» PROMPT
Skipping each picture, output the entries exactly as they stand below.

» RECORDS PROVIDED

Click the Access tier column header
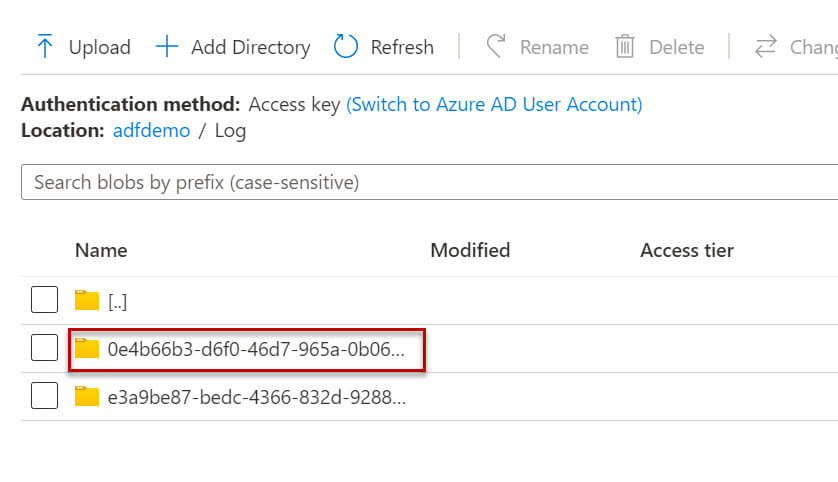click(x=687, y=250)
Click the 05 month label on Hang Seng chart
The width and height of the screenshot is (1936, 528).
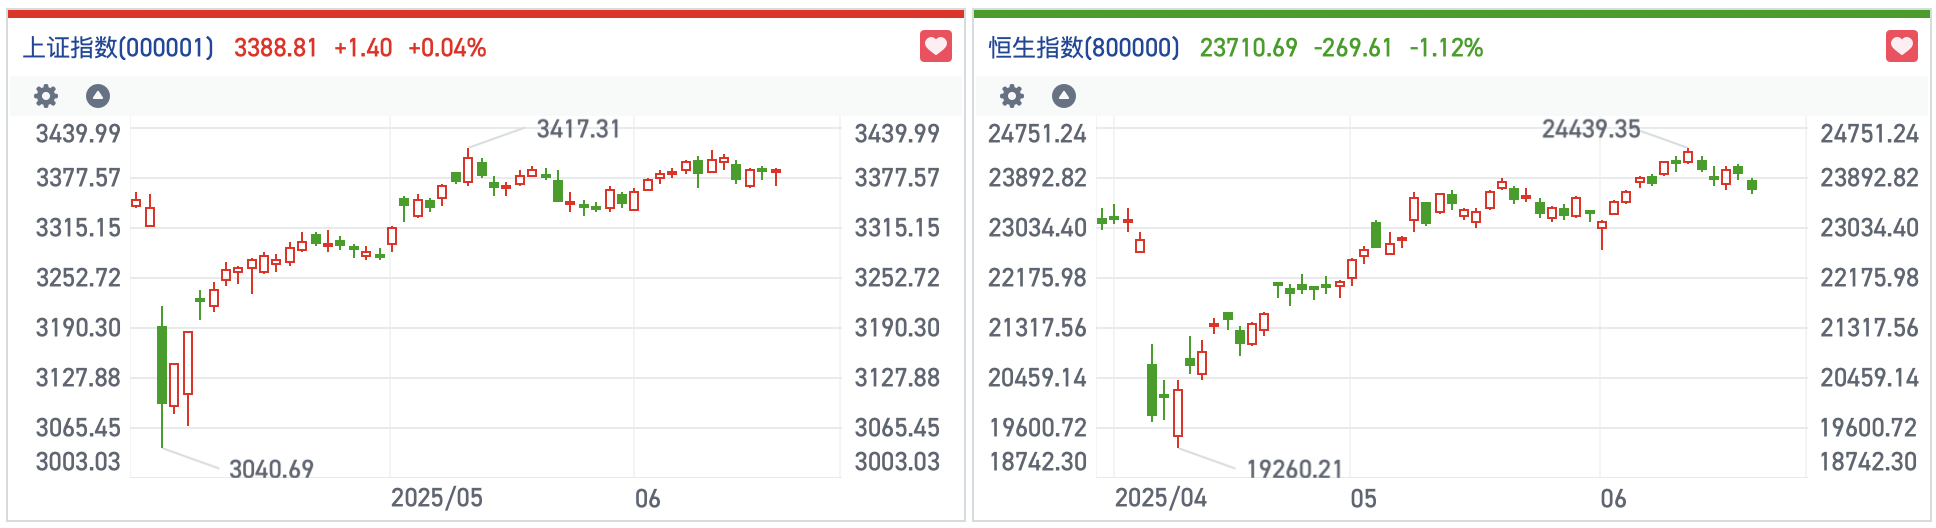[1363, 499]
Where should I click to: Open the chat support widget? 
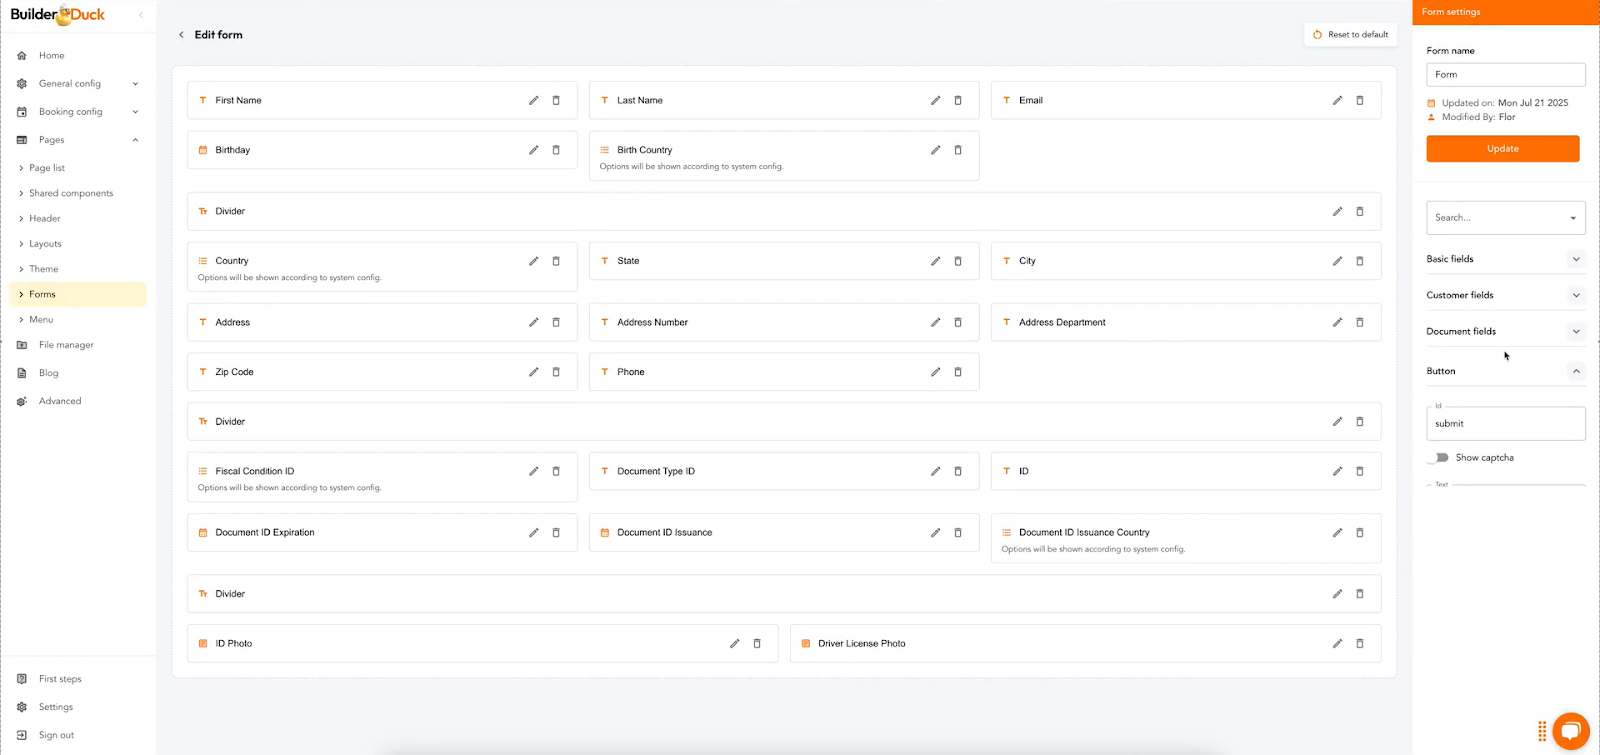coord(1570,731)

» ANSWER SECTION
Click the Access tier column header
click(x=687, y=250)
Click the 05 month label on Hang Seng chart
The width and height of the screenshot is (1936, 528).
[1363, 499]
Where should I click to: Open the chat support widget? 
coord(1570,731)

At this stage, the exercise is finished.